Image source, Getty Images
Hemenway has also worked on the development of Biddle House, which houses the American native Mackinac Island, opened in 2021.
“My greatest success is when I see other natives … this is our story,” says Hemenway.
Varied offer
At the end of the 19th century, Mackinac island had become a place of recreation for wealthy industrial families in Chicago, Detroit and other parts of the once west medium, which came to the island in summer to relax in its pristine waters.
The Grand Hotel de Mackinac, 138 years old, has individually decorated rooms and presumes to have the longest porch in the world. It is also one of the last hotels in full functioning of the golden age of industrial America.
Such is the unique attraction of the Grand Hotel that the governor of Michigan, Gretchen Whitmer, recently went to the social network X (former Twitter) to propose to the island as the stage of the fourth season of the series “The White Lotus”.
Although the proposal was fun, Morse does not want Mackinac to become a massive tourist destination. “One is proud of the place where he lives, but at the same time I don't want to tell people how beautiful it is,” he says.
Indeed, this small island has a lot to offer. 80% of the Mackinac surface is occupied by the Mackinac Island State Park, where visitors can walk through centenary forests, admire imposing limestone pillars and hiking, riding a bike or renting a horsepower car to photograph one of the most famous attractions of the island: the Arch Rock, 15 meters wide.
Image source, Getty Images
The locals also suggest to go to the north to travel the road of about 13 km turned into a path for bicycles and hikers that runs through the circumference of the island and offers views of the Mackinac Collant Bridge, eight kilometers long, and access to quiet beaches covered with winks and forests.
Leaving horses aside, the 1,500 rental bicycles of the island are the main means of transporting residents and visitors, a self -propelled means of transport that shows that Mackinac inhabitants are delighted to move at a different rate from that of the rest of the country.
Living in a place without cars is one of the main reasons why Morse, who bike nine months a year, has decided to live all year on the island, despite the hard winters.
“I love the idea of getting on the bike and getting off (to the town) among the trees. It prepares me for the day,” he says. “You are always greeting and talking to people.”
Time trip
But although cycling is the easiest and most popular means of transport, bicycles clearly play a secondary role on the island.
“Without horses, this place would not be what it is. It is what makes you feel that you have backed up in time when you get off the ship and you hear that 'clip clip',” says Hunter Hoaglund, who works at Arnold Freight, a company that has been serving Ferry service to the island for 140 years and that every April embark on a herd of its horses that pass the winter in the upper peninsula in the upper peninsula in the upper peninsula of Michigan.
“Every day our trucks appear here (to leave the horses) and in next month they probably appear between 200 and 300 more,” he explains.
It is estimated that between 20 and 30 horses they remain on the island during winter to collect the garbage, deliver packages and keep the island in operation.

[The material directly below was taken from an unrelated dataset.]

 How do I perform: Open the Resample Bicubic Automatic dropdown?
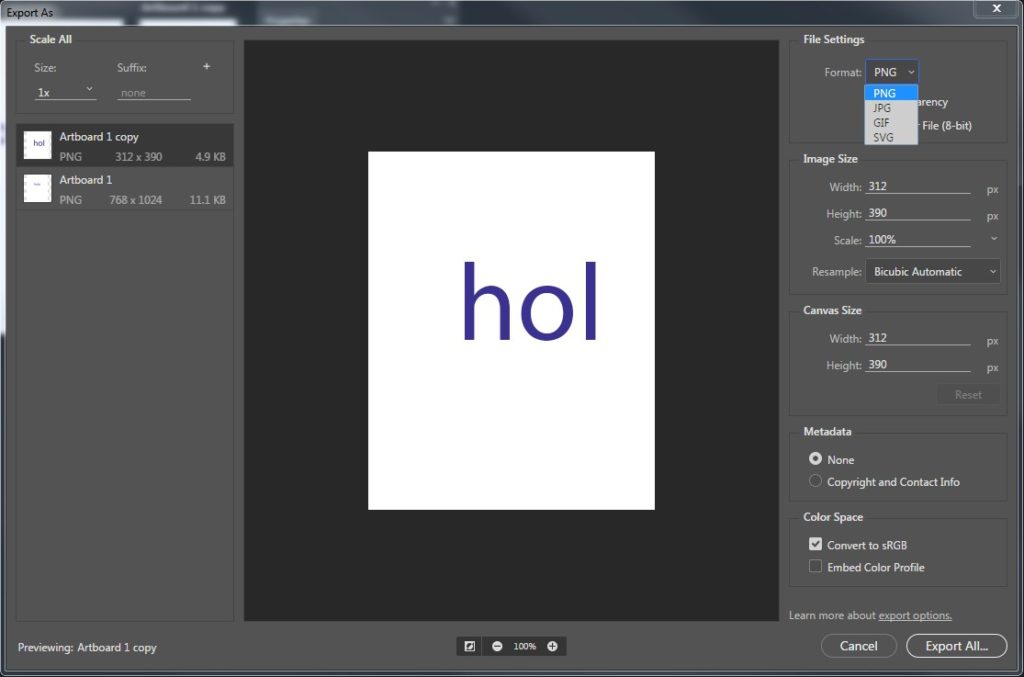pyautogui.click(x=933, y=271)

Surrounded by crystalline waters, Mackinac can be periodically isolated from the continent in winter, when iceberries interrupt the transforder services to or from the island.

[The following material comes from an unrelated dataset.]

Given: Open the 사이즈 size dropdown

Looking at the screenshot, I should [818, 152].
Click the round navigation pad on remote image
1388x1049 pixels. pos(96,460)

Image source, Getty Images
But in spring and summer, Mackinac comes alive.
The dozens of lilacs that splashed the streets of the town begin to bloom in June, on the eve of the popular La Lila Festival, of 10 days.

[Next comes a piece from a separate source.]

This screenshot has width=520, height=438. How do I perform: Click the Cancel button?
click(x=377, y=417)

Star observers are directed at Fuerte Holmes from Mackinac, the highest point of the island, and the Grand Hotel cupola bar to contemplate without filters the night sky of northern Michigan.
But for most visitors, happily exhausted after touring the island by bicycle, it is best to enjoy an ice cream or a piece of caramel in front of the sports port.
And all this without the sound of the engine of a car that spoils the experience.